Salih, on the hand, is one of the few senior party leaders who have not taken part in the armed insurrection against the Saddam regime as he lived in the UK and the United Stated in the 1980s and 1990s. He holds a Doctorate degree in Computer Engineering from the UK. Salih, who is from Sulaimaniyah (Sulêmani), served as prime minister of the PUK-led Sulaimaniyah administration, Iraqi deputy prime minister, and KRG premier. Various reports indicate that Salih is favoured by the US, perhaps because they see in him the type of educated man they can deal with. If true, this could work as a handicap as this might automatically make him a less preferred choice for Iran.

Last but not least, Talabani’s staunchest and longest serving ally, his wife Hero Ibrahim Ahmed. Having gained the highest delegate votes in the party’s leadership election in the 2010 conference, Ahmed forcefully rose to the top of the party pyramid within weeks. She was appointed to the party’s 16-member Political Bureau as its only female member. She is now also the head of the party’s branch in Sulaimaniyah.

The 64-year-old Ahmed is known for her involvement in the party’s media institutions, helping to found the party’s KurdSat satellite TV and Khak media institution before that. Her father, Ibrahim Ahmed, was a well-known intellectual and politician.

 

Iraq’s first lady Hero Ibrahim Ahmed.Although not a deputy to Talabani, her vigorous rise to politics in recent years in Talabani’s absence is not in passing. It looks more calculated. Moreover, Talabani’s son, Qubad Talabani, who represented the KRG in the past several years in the United States, has now returned to Kurdistan Region holding a ministerial position in Erbil. Talabani’s other son, Pavel, reportedly heads the PUK-run anti terror squad.

Hero’s sister, Shanaz Ibrahim Ahmed, is the PUK representative to the UK.

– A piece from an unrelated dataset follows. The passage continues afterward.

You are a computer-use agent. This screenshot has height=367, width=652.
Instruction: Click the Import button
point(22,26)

In addition to the media, Ahmed is also reported to have access to the Nokan finances. With this considerable clout, she is certain to be the kingmaker, if not the king, or secretary general for that matter.

Iran Blessing

The PUK has historically enjoyed good relations with Iran, partly because its heartland is the Sulaimaniyah and Kirkuk regions – which border Iran. This goes back to the 1980s when Iran and the PUK had a common enemy in the Saddam regime. The PUK not only received support from Tehran, but the two reportedly carried out joint military operations against the Iraqi army. These ties continued in the 1990s when Iran was the only window to the world for the Sulaimaniyah-based PUK administration — running an area known as the “green zone” with Sulaimaniyah as its capital.These ties have taken extra significance in the past few years when Barzani and Turkey, Iran’s regional archrival, found new friends in each other.

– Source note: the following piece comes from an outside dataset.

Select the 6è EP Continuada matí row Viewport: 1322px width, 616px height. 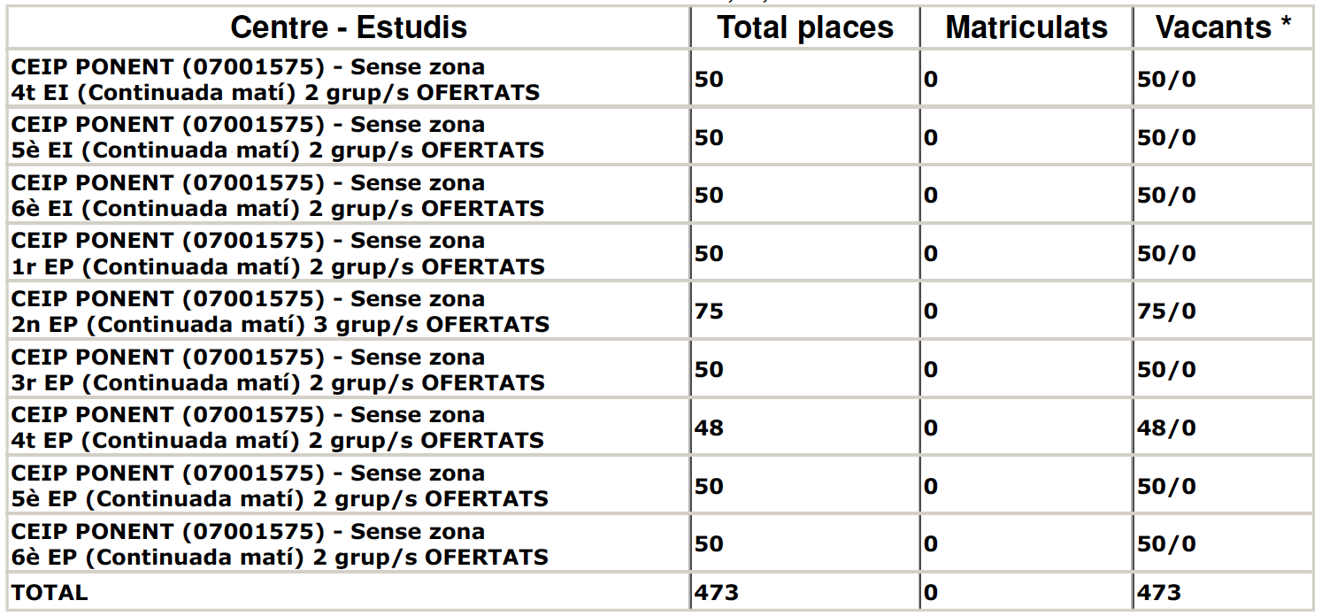tap(660, 543)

Iran’s sway over the PUK is so strong that earlier this year Talabani thwarted a no no-confidence effort against Iran-blessed Prime Minister Nouri al-Maliki. More recently, local media reported that Iran tired to bring together Talabani and his former ally Nawshirwan Mustafa. And indeed the two met twice since September 2012 following bitter feud that resulted in the latter’s split. Economically, Iran’s multi-billion dollar trade with Iraqi Kurdistan is heavily based in the PUK’s green zone and Nokan facilitates most of it. Iranian business is there to stay and to grow. And that is a top priority for Tehran when vetting the next PUK leader.